RECORDS PROVIDED:
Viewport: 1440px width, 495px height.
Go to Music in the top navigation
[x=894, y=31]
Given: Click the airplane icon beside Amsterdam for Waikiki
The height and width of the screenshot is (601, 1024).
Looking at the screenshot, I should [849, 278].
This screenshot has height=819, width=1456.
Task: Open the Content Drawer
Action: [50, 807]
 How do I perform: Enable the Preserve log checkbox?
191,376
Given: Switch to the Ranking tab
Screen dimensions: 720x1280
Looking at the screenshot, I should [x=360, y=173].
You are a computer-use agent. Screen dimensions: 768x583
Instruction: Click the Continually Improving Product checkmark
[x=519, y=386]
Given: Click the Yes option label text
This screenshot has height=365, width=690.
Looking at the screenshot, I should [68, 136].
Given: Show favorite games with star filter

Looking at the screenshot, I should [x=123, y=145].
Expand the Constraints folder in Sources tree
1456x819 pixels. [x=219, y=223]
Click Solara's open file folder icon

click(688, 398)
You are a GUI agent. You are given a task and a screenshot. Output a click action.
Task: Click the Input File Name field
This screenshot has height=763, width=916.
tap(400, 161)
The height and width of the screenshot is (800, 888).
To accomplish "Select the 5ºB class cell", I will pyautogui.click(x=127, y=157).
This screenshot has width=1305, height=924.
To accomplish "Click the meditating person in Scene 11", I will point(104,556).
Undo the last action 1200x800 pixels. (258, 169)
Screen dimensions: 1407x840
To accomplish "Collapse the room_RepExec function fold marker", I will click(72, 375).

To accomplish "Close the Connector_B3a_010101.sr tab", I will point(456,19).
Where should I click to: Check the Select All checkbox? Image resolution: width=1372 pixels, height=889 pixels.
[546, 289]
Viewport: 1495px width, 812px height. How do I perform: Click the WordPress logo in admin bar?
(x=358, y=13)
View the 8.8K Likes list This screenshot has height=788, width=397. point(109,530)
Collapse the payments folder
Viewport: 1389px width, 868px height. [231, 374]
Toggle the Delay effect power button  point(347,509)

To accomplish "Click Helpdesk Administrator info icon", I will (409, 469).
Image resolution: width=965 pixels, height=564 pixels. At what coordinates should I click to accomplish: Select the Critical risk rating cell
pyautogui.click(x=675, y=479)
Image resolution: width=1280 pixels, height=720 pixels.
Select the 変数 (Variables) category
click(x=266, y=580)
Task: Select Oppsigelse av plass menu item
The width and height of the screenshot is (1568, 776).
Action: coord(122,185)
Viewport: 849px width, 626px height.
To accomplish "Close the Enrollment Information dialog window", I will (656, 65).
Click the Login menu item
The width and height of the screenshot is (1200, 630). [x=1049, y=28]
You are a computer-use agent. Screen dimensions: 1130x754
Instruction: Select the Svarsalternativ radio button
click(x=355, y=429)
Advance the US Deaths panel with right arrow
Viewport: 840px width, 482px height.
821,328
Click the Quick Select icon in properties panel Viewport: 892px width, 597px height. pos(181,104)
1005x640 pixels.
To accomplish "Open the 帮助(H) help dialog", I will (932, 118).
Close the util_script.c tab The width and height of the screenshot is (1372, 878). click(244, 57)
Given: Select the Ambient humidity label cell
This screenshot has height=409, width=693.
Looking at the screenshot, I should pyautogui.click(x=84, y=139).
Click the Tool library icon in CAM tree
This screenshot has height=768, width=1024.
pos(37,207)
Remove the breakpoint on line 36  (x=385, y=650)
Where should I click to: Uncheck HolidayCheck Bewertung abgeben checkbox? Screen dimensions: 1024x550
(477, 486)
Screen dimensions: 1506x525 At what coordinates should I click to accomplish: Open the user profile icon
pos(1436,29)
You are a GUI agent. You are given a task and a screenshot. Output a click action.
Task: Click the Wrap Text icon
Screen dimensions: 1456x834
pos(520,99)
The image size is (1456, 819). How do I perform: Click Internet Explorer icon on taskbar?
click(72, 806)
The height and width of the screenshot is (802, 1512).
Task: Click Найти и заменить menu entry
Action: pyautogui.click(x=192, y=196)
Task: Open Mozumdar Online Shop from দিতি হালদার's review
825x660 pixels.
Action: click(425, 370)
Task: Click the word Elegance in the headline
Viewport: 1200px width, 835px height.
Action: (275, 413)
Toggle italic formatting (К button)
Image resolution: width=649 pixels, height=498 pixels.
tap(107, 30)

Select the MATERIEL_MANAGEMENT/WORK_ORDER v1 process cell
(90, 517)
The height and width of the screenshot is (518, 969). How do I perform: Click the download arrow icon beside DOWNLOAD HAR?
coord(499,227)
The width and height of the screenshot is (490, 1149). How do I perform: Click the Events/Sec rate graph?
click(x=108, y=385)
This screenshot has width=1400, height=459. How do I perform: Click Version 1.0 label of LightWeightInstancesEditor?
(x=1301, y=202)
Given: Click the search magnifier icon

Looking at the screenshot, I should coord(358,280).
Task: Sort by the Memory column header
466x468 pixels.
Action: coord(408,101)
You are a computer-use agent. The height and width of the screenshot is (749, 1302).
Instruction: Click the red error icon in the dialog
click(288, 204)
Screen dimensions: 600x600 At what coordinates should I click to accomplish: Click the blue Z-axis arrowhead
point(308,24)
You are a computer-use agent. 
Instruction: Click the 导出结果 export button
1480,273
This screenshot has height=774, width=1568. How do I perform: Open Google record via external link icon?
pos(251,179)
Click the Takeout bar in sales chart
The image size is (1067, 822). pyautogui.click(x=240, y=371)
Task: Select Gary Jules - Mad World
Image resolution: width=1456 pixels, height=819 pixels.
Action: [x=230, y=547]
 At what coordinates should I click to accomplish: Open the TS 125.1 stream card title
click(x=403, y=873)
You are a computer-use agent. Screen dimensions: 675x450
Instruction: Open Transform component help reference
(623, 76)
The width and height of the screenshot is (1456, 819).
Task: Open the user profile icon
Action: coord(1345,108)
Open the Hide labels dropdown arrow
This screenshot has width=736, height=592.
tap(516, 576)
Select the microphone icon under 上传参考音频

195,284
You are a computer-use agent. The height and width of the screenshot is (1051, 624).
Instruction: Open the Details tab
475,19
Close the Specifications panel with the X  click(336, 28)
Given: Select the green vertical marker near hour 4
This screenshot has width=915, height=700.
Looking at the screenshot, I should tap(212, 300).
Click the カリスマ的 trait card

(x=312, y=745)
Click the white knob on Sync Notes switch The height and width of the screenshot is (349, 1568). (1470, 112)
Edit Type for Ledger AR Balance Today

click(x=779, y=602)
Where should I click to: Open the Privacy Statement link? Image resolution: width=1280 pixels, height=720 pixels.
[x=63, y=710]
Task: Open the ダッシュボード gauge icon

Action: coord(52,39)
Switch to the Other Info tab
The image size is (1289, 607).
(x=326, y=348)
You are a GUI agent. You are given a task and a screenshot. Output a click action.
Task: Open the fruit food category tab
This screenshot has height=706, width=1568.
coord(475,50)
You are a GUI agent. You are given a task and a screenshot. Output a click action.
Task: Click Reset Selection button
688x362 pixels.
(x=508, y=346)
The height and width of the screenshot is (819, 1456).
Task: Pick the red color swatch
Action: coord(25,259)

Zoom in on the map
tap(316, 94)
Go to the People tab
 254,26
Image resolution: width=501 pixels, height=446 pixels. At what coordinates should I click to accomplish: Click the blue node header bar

WHAT TO WORK ON:
Print the lines of the items exactly as they appear, starting at the beginning of the items and ending at the line that contains "will pyautogui.click(x=127, y=157).". Include both of those lines.

RESULT:
Viewport: 1440px width, 495px height.
Go to Music in the top navigation
[x=894, y=31]
Given: Click the airplane icon beside Amsterdam for Waikiki
The height and width of the screenshot is (601, 1024).
Looking at the screenshot, I should [849, 278].
This screenshot has height=819, width=1456.
Task: Open the Content Drawer
Action: [50, 807]
 How do I perform: Enable the Preserve log checkbox?
191,376
Given: Switch to the Ranking tab
Screen dimensions: 720x1280
Looking at the screenshot, I should [x=360, y=173].
You are a computer-use agent. Screen dimensions: 768x583
Instruction: Click the Continually Improving Product checkmark
[x=519, y=386]
Given: Click the Yes option label text
This screenshot has height=365, width=690.
Looking at the screenshot, I should [68, 136].
Given: Show favorite games with star filter

Looking at the screenshot, I should [x=123, y=145].
Expand the Constraints folder in Sources tree
1456x819 pixels. [x=219, y=223]
Click Solara's open file folder icon

click(688, 398)
You are a GUI agent. You are given a task and a screenshot. Output a click action.
Task: Click the Input File Name field
This screenshot has height=763, width=916.
tap(400, 161)
The height and width of the screenshot is (800, 888).
To accomplish "Select the 5ºB class cell", I will pyautogui.click(x=127, y=157).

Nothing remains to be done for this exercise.